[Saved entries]
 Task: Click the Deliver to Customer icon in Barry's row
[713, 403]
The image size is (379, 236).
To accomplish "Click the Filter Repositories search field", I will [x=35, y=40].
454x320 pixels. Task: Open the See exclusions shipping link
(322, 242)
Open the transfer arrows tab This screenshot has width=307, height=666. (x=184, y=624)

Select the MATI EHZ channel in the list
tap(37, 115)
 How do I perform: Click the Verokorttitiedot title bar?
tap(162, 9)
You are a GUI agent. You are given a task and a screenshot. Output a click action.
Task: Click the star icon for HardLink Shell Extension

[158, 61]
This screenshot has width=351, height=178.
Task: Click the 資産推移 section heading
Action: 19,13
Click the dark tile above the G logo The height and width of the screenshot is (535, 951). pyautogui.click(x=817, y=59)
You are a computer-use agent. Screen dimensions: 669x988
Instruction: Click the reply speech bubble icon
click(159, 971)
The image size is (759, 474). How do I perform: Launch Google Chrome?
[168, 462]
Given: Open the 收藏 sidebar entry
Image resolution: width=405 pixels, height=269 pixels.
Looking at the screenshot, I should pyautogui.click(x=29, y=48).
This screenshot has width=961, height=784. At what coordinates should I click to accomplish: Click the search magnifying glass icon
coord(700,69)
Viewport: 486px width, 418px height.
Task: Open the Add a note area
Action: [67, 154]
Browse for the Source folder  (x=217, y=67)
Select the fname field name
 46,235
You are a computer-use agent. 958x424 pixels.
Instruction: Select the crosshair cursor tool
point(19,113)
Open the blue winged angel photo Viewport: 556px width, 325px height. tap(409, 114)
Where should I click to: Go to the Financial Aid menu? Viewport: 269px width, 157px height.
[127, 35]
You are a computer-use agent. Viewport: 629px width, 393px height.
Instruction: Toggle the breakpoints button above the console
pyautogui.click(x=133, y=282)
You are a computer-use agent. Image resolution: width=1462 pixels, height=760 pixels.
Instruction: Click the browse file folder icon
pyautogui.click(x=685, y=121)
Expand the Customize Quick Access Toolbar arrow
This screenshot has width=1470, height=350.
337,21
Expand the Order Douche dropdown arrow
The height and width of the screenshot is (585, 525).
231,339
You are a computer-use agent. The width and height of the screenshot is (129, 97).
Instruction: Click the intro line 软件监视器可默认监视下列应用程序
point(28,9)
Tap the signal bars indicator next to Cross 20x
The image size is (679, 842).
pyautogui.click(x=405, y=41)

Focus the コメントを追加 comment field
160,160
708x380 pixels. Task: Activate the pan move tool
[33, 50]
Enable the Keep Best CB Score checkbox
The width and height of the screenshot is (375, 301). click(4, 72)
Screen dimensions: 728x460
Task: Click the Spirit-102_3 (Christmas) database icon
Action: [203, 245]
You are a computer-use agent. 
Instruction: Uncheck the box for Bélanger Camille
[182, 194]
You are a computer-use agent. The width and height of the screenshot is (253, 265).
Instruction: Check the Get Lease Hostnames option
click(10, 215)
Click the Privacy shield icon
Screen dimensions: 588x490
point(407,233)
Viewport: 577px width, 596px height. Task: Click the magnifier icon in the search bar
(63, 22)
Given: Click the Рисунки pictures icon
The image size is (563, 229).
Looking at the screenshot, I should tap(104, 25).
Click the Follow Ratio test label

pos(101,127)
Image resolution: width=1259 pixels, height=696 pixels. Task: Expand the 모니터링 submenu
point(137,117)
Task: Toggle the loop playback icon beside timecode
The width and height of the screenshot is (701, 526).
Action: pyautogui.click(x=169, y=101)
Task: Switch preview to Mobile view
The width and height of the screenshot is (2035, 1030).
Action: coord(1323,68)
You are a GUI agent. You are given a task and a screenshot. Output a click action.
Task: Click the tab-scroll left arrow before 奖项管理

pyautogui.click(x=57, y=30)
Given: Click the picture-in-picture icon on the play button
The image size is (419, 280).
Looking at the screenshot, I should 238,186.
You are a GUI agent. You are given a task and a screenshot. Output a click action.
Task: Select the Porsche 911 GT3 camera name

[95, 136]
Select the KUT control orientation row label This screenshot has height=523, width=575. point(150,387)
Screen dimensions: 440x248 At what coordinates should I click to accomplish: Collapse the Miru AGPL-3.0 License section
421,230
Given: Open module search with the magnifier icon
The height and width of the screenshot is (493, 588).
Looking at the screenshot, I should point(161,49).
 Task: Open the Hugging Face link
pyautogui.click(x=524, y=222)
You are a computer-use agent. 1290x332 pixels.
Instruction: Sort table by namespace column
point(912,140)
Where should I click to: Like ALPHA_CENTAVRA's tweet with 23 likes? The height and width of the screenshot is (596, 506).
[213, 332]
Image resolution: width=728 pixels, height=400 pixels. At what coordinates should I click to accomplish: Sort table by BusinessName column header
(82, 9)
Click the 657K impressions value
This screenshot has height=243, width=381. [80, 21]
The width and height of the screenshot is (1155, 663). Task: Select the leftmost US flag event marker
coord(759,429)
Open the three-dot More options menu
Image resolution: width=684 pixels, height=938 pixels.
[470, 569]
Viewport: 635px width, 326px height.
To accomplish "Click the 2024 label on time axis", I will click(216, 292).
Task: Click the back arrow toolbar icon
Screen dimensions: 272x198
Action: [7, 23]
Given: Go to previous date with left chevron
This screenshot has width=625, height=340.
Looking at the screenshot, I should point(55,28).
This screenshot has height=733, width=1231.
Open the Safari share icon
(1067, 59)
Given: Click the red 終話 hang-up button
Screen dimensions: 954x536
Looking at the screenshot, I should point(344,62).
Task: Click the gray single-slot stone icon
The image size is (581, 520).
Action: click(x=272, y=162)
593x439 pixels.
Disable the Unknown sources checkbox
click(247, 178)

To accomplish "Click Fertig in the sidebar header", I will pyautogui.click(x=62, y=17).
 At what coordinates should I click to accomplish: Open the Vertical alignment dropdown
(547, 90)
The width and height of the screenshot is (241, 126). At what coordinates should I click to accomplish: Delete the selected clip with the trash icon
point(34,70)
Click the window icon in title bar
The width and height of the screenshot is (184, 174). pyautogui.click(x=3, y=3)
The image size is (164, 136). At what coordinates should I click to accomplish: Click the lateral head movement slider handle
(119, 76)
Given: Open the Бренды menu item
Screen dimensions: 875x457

**Task prompt**
What should come out is the exact run of lines from the one holding "Where should I click to: Like" through the end of the records above, and nothing besides.

**Result of the task**
Where should I click to: Like ALPHA_CENTAVRA's tweet with 23 likes? The height and width of the screenshot is (596, 506).
[213, 332]
Image resolution: width=728 pixels, height=400 pixels. At what coordinates should I click to accomplish: Sort table by BusinessName column header
(82, 9)
Click the 657K impressions value
This screenshot has height=243, width=381. [80, 21]
The width and height of the screenshot is (1155, 663). Task: Select the leftmost US flag event marker
coord(759,429)
Open the three-dot More options menu
Image resolution: width=684 pixels, height=938 pixels.
[470, 569]
Viewport: 635px width, 326px height.
To accomplish "Click the 2024 label on time axis", I will click(216, 292).
Task: Click the back arrow toolbar icon
Screen dimensions: 272x198
Action: [7, 23]
Given: Go to previous date with left chevron
This screenshot has width=625, height=340.
Looking at the screenshot, I should point(55,28).
This screenshot has height=733, width=1231.
Open the Safari share icon
(1067, 59)
Given: Click the red 終話 hang-up button
Screen dimensions: 954x536
Looking at the screenshot, I should point(344,62).
Task: Click the gray single-slot stone icon
The image size is (581, 520).
Action: click(x=272, y=162)
593x439 pixels.
Disable the Unknown sources checkbox
click(247, 178)

To accomplish "Click Fertig in the sidebar header", I will pyautogui.click(x=62, y=17).
 At what coordinates should I click to accomplish: Open the Vertical alignment dropdown
(547, 90)
The width and height of the screenshot is (241, 126). At what coordinates should I click to accomplish: Delete the selected clip with the trash icon
point(34,70)
Click the window icon in title bar
The width and height of the screenshot is (184, 174). pyautogui.click(x=3, y=3)
The image size is (164, 136). At what coordinates should I click to accomplish: Click the lateral head movement slider handle
(119, 76)
Given: Open the Бренды menu item
Screen dimensions: 875x457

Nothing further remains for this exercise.